Brentwood

Brentwood is a district in western Los Angeles, California, United States. The district is located at the base of the Santa Monica Mountains, bounded by the San Diego Freeway on the east, Wilshire Boulevard on the south, the Santa Monica city limits on the southwest, the border of Topanga State Park on the west and Mulholland Drive along the ridgeline of the mountains on the north.

Nearby neighborhoods and cities include Pacific Palisades on the west, Santa Monica on the south, West Los Angeles and Sawtelle on the southeast, Westwood on the east, Bel Air on the northeast and Encino on the north.
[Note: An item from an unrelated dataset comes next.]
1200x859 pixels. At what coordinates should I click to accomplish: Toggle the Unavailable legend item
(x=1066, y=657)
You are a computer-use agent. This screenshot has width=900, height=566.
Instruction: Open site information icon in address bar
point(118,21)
The area that is now Brentwood was part of the Rancho San Vicente y Santa Monica, a Mexican land-grant ranch sold off in pieces by the Sepúlveda family after the Mexican-American War. Development began following the establishment of the large 600-acre (2.4 km2) Pacific Branch of the National Home for Disabled Soldiers and Sailors in the 1880s. A small community sprang up outside that facility’s west gate, taking on the name Westgate. Annexed by the City of Los Angeles on June 14, 1916, Westgate’s 49 square miles (130 km2) included large parts of what is now the Pacific Palisades and a small portion of today’s Bel-Air. Westgate Avenue is one of the last reminders of the area’s former namesake. The Sunset Fields Golf Club, known as the Brentwood Country Club since 1941, hosted the running part of the modern pentathlon event at the 1932 Summer Olympics.